As adaptation and iterative implementation of evidence-based treatments for ADHD continues in community settings, the collective results of the STAND community study emphasize that who delivers treatment appears to matter. With high turnover, few continuing education resources, and largely unlicensed workforces (Garland et al., 2010; Schoenwald et al., 2008), community mental health settings may need extra supports to launch evidence-based practice initiatives for ADHD. Licensed therapists, who appear best suited for effective delivery of evidence-based care for ADHD (see Table 2), may be under-represented in community settings (just 22% of therapists in our sample; Sibley, Graziano, Bickman, et al., 2021). Intervention researchers in the field of ADHD, as well as community implementation specialists, are encouraged to identify factors that may improve treatment delivery by unlicensed therapists. Implementation science frameworks may provide useful tools for doing so (e.g., Moullin et al., 2019). For example, after an Innovation Tournament with therapist stakeholders, our team is rebuilding the STAND implementation strategy based on therapist input. As part of this we are investigating the utility of an artificial intelligence application to provide on-demand fidelity feedback to therapists delivering ADHD intervention in community settings (Sibley, Bickman, et al., in press). Though replication of our licensure effect remains critical, in the meantime, community mental health administrators may consider prioritizing ADHD cases for licensed clinicians when doing so is practical. Furthermore, given only limited evidence that stimulant medications for ADHD directly mitigates adolescent conduct problems (Efron et al., 1997; Kaplan et al., 1990; Klein et al., 1997), psychosocial treatment may be an appropriate choice for adolescents with ADHD and comorbid CD who present in community settings.
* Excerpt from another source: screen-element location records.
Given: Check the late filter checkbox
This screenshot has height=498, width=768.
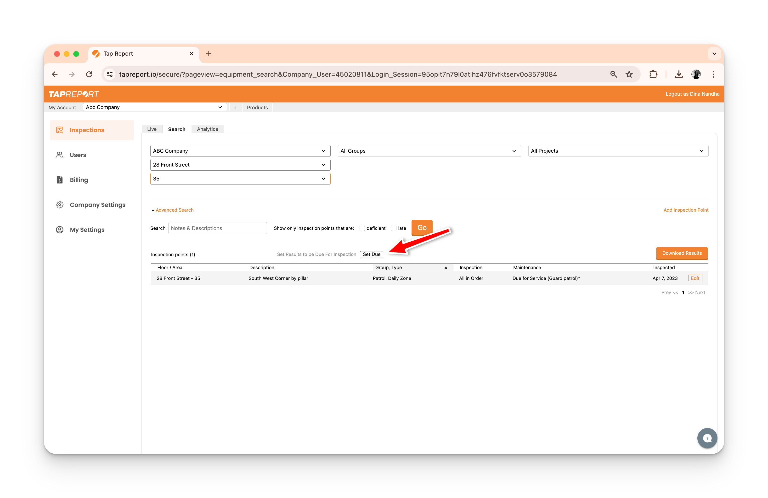Looking at the screenshot, I should 393,228.
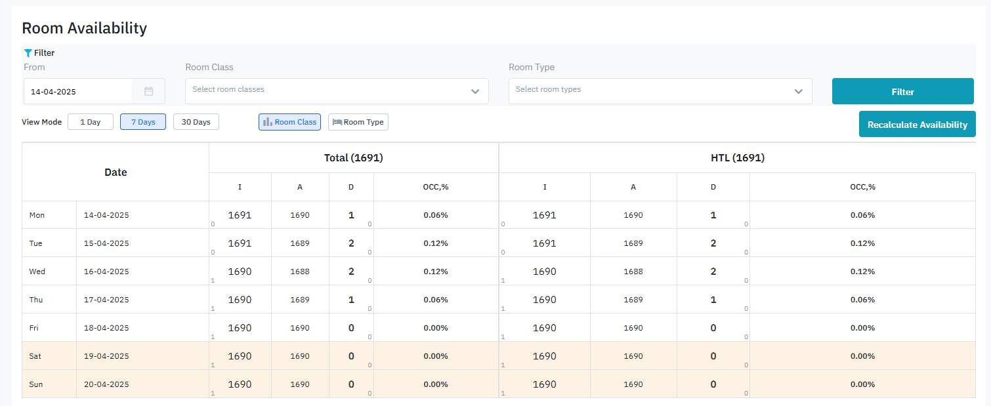This screenshot has width=991, height=406.
Task: Switch view mode to 1 Day
Action: pos(91,122)
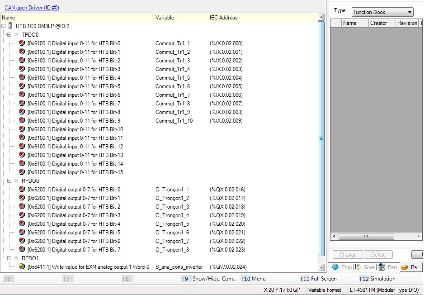This screenshot has width=434, height=295.
Task: Collapse the HTB 1C0 DM9LP device node
Action: click(x=4, y=26)

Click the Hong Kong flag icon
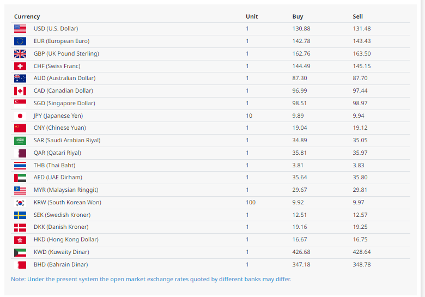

This study has several important limitations. Therapist participation was voluntary, and we may have oversampled therapists with openness to evidence-based treatments. It was not possible to mask therapists or participants to group, though they were masked to hypotheses. Therapist to client ratio was low in this trial (i.e., 1:2.74) due to high turnover in community contexts and fine-grained patient-therapist matching that required consideration of agency, parent language, therapist catchment area, and insurance type. As a result, we did not cluster within therapist in analyses (though we covaried for agency). Additionally, we did not assess psychological service utilization outside of the agencies. Some comorbid symptom clusters were in the non-clinical range at baseline for the majority of the sample (see Table 1); results might be different in youth purposefully sampled for comorbidities.

This study offers evidence that psychosocial treatment for adolescent ADHD, delivered in community settings, can outperform UC with respect to reducing conduct problems. Despite this promising effect, treatment was only successful when delivered by licensed clinicians, who are often under-represented in the community mental health workforce (Schoenwald et al., 2008). Community mental health clinics should consider assigning adolescent ADHD cases to advanced clinicians (such as licensed professionals) and should consider treating cases with ADHD and comorbid conduct problems with psychosocial treatment. Researchers developing ADHD treatments for community settings should consider efforts to enhance the deliverability of evidence-based treatments by a primarily unlicensed workforce. This adaptation may require changes to the content, process, structure, and implementation supports of treatment.

Highlights.

  • Community treatment for ADHD was most effective when delivered by licensed clinicians.

  • Behavior therapy for ADHD outperformed usual care for conduct problems and may be particularly effective for these youth.

  • Clinics might assign adolescent ADHD cases to licensed professionals.

  • All other comorbidity outcomes did not show group differences between STAND and usual care.

Footnotes

Conflict of Interest: Dr. Sibley receives royalties from Guilford Press for a book describing the treatment evaluated in this research. No other authors report conflicts of interest.